Over the past few years, there has been significant discussion about consolidating and optimising IT infrastructure to reduce cost and complexity, writes Shane Tyrrell, enterprise business unit head: Imaging & Printing Group at HP SA.

Many companies have evaluated and implemented ways to streamline their IT infrastructure, improve its efficiency, and reduce costs. Companies have improved their network efficiency and bottom line by standardising their infrastructure through consolidation, new management solutions and changes in buying options with managed service offerings or utility pricing.
Companies spend much time studying, optimising and managing many elements of their IT infrastructure – network bandwidth, applications, storage, servers – but pay little attention to their imaging, printing and document distribution environment. With the new technology and the need to cut costs, more and more organisations are taking the time to look at their printing and copying environment and ask how they can identify opportunities to save money and improve productivity.
The solution isn’t just about buying the best equipment. Optimising a copying and printing network for maximum efficiency, manageability and cost effectiveness requires a balanced mix of copying and printing equipment along with an integrated print infrastructure and efficient network control.  Businesses that strategically optimise and actively manage their printing infrastructures stand to reduce their overall cost of printing significantly.
Printing and copying needs have changed dramatically over the years. As printing has become less expensive the ratio of printed to copied pages has increased substantially.
Businesses are now looking at their printing, copying and document distribution environment as an opportunity for optimisation.  86 percent of enterprises are looking to decrease print and copying cost; 82 percent seek to improve user productivity; while 45 percent look to consolidate products and services from one vendor.

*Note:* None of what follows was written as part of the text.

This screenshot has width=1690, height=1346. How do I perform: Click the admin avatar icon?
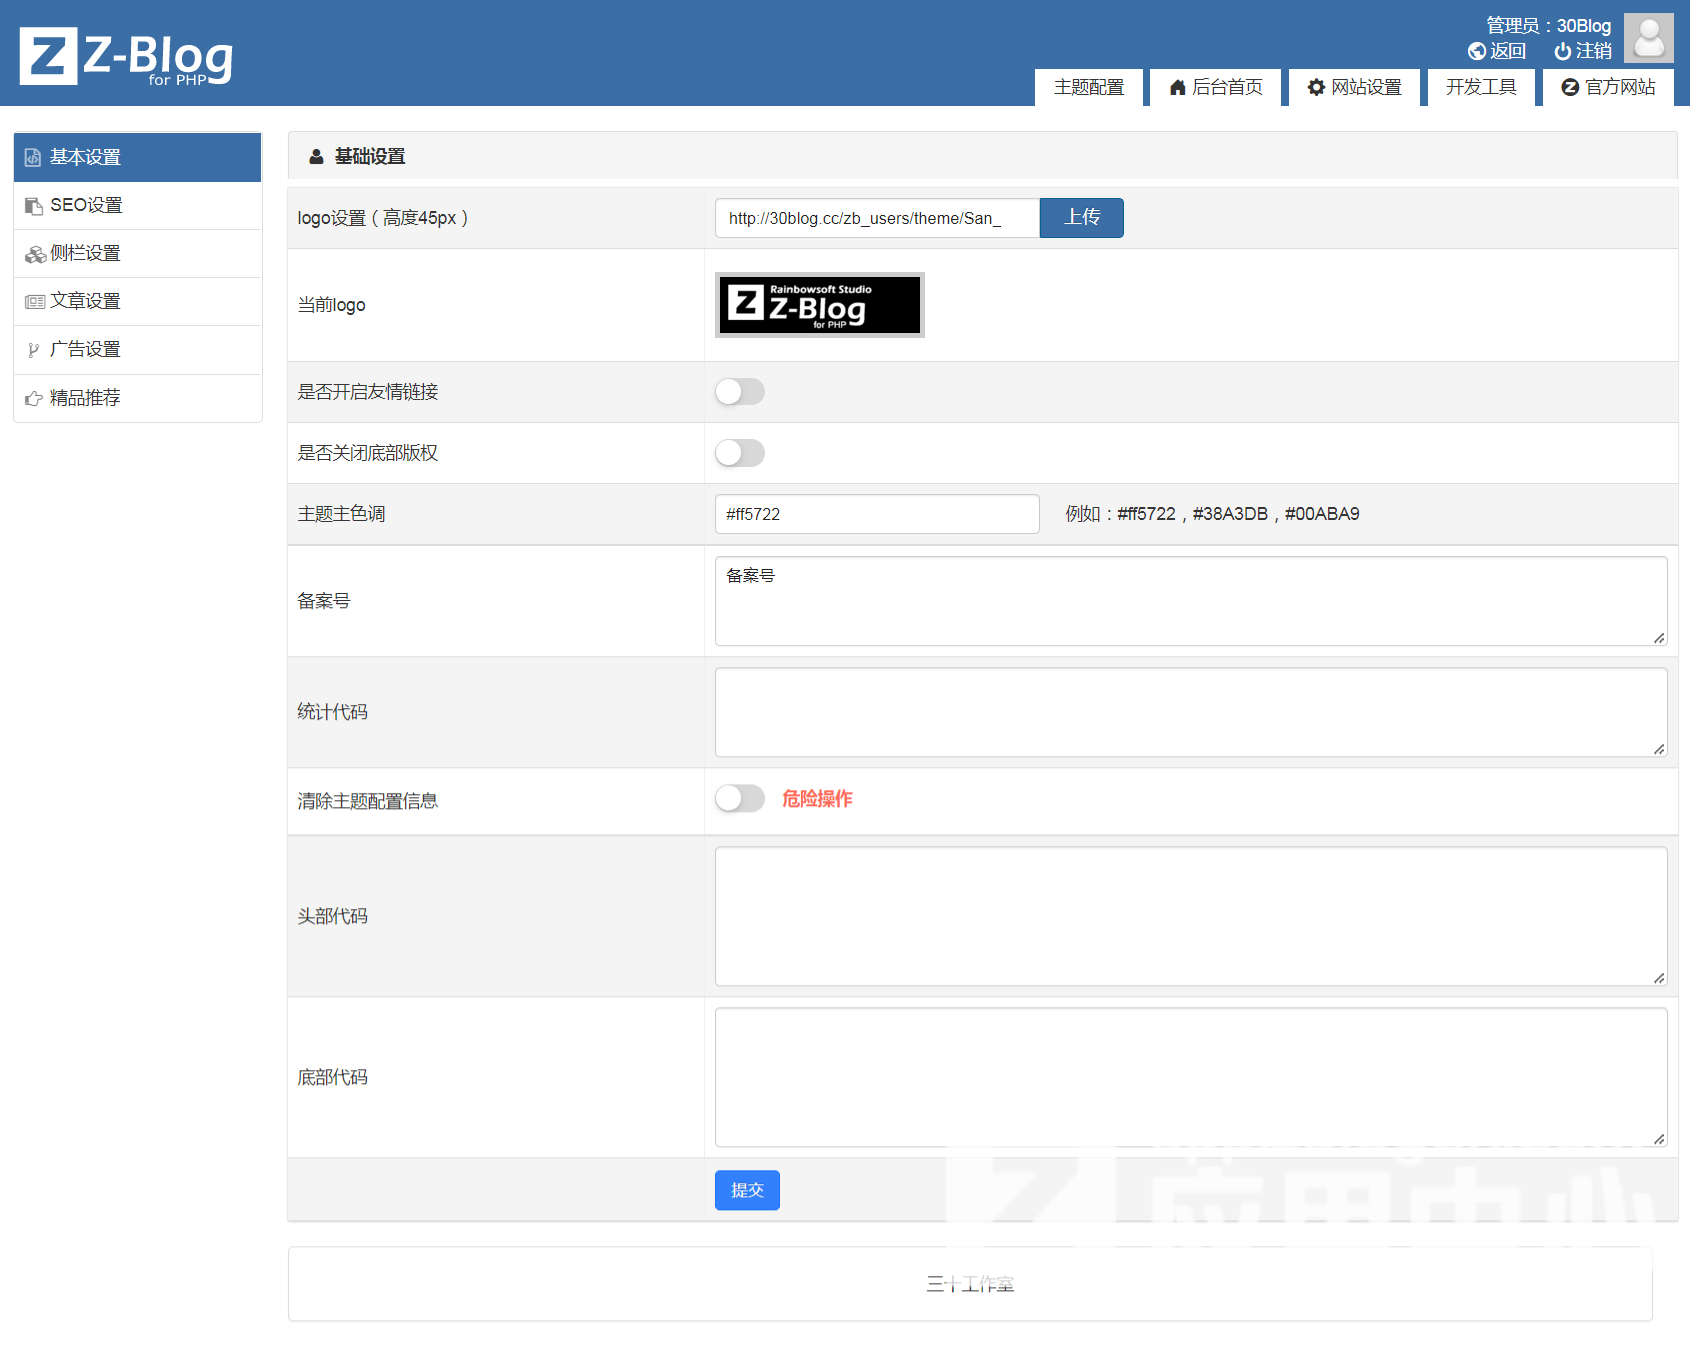[1648, 38]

A regular assessment of business infrastructure lets allows identification of problem areas such as outdated, overburdened, underutilised and maintenance-intensive devices that monopolise IT resources. It enables the establishment of benchmarks and setting reasonable expectations for estimated savings.
An assessment of a current output environment should be accompanied by an analysis of how much is spent – directly and indirectly on copying and printing. Total cost of ownership (TCO) represents a comprehensive way to analyse and track costs and also allows an understanding of the savings potential of an optimised fleet.

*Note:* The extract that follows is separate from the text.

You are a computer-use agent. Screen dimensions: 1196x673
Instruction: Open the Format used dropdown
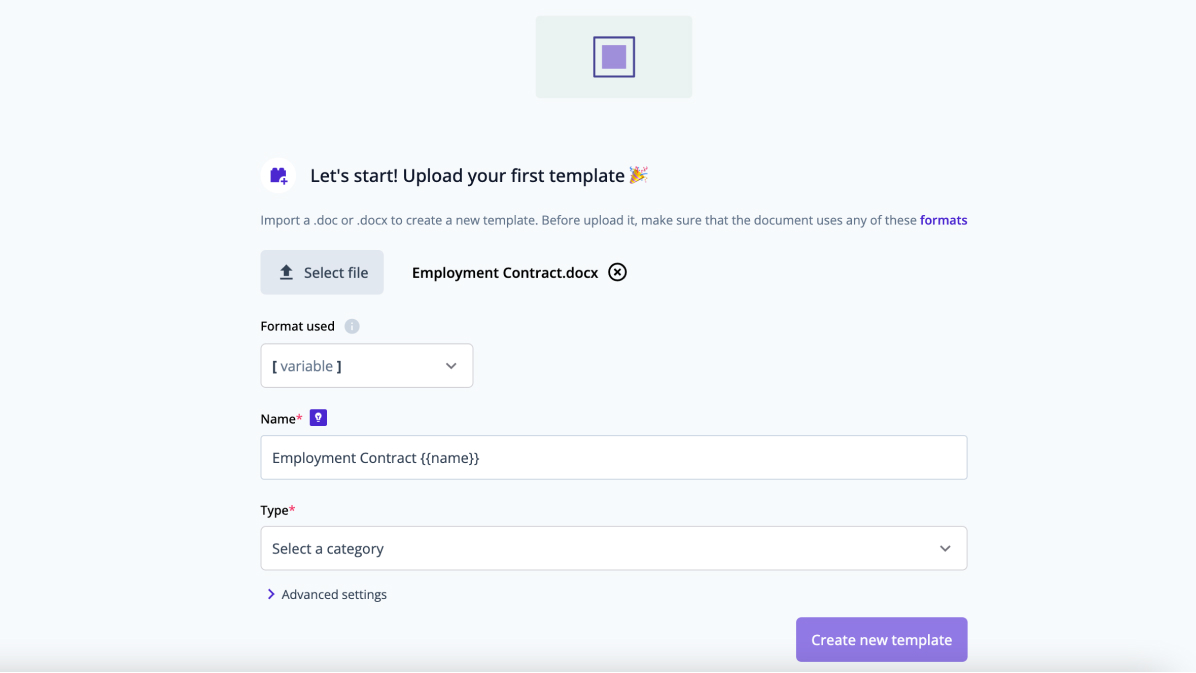point(366,365)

Other cost elements are less visible, but represent a significant portion of the total cost.  These include network management and administration, helpdesk calls from end-users, purchasing, storage and logistics as well as energy consumption.
The more visible cost elements are referred to as Cost per page (CPP). Adding hidden cost elements enables a holistic view on the TCO, which should be a key part of any enterprise purchasing decision. Optimising a print and copy infrastructure through a balanced deployment of strategically placed printing and copying devices can deliver more than TCO savings.
The number, location and type of devices deployed are important factors in the efficiency and cost-effectiveness of a hardcopy environment as well as productivity.
Achieving the optimal combination of cost and performance rests on balancing the deployment of a copying and printing fleet according to need and cost. By employing multifunction devices and single function devices appropriately, this approach can improve printing performance and costs. It boils down to the right product at the right place.